[Task to complete]
Every line of the entries below from the one containing "fishki.net (12, 1703)" to the one containing "[Follow us on Facebook] (430, 2113)", both ends included, must be written out exactly. No other line belongs in the answer.

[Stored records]
"""

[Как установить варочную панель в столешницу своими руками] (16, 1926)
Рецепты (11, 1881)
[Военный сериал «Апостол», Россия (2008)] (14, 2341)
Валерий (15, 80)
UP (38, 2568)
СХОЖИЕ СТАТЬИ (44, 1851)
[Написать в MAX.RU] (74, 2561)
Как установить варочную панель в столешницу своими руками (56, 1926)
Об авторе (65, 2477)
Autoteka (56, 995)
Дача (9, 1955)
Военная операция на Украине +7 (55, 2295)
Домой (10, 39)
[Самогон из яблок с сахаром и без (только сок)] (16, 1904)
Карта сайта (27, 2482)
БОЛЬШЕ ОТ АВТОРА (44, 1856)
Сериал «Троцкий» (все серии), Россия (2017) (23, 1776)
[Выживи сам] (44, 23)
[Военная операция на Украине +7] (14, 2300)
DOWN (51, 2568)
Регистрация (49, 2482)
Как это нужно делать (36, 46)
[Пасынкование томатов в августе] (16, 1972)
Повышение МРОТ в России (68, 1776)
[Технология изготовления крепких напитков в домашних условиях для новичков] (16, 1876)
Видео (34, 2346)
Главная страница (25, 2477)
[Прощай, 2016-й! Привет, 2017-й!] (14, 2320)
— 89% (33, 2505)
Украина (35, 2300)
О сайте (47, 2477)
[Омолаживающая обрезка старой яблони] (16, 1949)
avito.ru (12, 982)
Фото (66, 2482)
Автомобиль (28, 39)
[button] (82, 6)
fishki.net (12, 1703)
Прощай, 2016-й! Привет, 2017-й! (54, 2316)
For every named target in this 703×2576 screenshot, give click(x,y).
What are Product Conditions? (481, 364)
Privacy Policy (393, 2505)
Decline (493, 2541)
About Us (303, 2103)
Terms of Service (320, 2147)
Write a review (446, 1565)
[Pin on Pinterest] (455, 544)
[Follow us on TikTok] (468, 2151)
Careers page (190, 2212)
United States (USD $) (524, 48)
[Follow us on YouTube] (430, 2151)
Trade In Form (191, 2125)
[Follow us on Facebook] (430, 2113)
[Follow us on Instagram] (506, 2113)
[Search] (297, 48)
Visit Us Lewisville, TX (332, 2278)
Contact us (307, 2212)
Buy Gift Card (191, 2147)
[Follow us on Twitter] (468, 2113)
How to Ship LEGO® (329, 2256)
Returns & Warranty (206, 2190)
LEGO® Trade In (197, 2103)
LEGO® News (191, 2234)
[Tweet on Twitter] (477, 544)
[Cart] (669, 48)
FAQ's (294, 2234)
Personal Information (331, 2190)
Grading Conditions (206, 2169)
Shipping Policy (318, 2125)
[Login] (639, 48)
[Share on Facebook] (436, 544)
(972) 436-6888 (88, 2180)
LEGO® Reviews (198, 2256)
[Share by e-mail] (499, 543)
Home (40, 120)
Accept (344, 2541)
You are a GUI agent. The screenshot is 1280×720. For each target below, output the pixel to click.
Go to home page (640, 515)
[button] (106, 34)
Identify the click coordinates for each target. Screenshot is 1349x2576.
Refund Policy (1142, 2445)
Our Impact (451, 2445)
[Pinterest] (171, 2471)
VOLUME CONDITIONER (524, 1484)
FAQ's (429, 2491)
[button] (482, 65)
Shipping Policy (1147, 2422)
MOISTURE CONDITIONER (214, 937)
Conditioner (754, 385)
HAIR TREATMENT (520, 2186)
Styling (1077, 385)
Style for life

"""

[Solution to this problem]
fishki.net (12, 1703)
Прощай, 2016-й! Привет, 2017-й! (54, 2316)
For every named target in this 703×2576 screenshot, give click(x,y).
What are Product Conditions? (481, 364)
Privacy Policy (393, 2505)
Decline (493, 2541)
About Us (303, 2103)
Terms of Service (320, 2147)
Write a review (446, 1565)
[Pin on Pinterest] (455, 544)
[Follow us on TikTok] (468, 2151)
Careers page (190, 2212)
United States (USD $) (524, 48)
[Follow us on YouTube] (430, 2151)
Trade In Form (191, 2125)
[Follow us on Facebook] (430, 2113)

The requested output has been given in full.